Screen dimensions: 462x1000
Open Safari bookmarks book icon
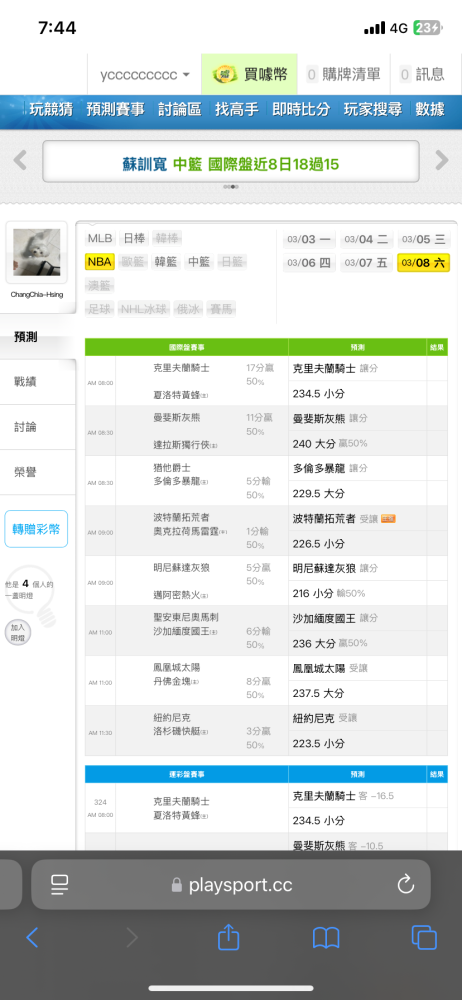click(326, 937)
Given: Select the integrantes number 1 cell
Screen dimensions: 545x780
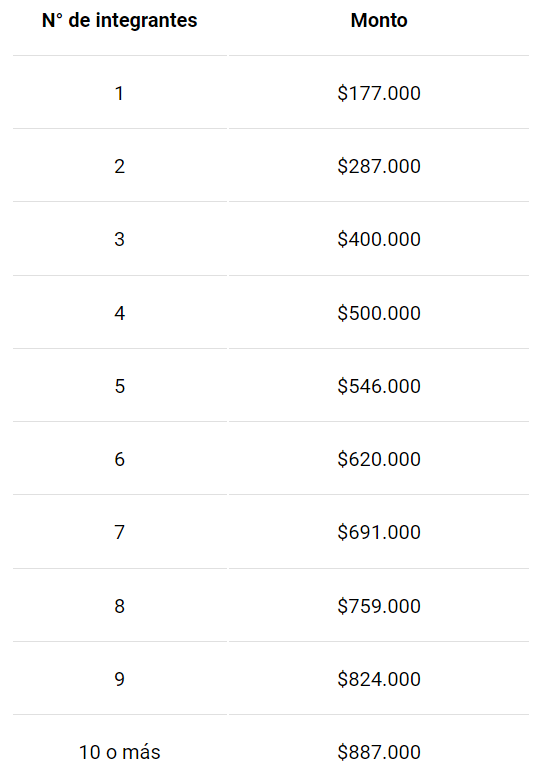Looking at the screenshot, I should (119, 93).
--
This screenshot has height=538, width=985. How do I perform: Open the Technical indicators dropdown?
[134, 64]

- [The request]: Copy the material from the line containing "Given: Select the integrantes number 1 cell" through the line containing "Looking at the", including both of those lines, and omit the pictures.

- [Full output]:
Given: Select the integrantes number 1 cell
Screen dimensions: 545x780
Looking at the screenshot, I should (119, 93).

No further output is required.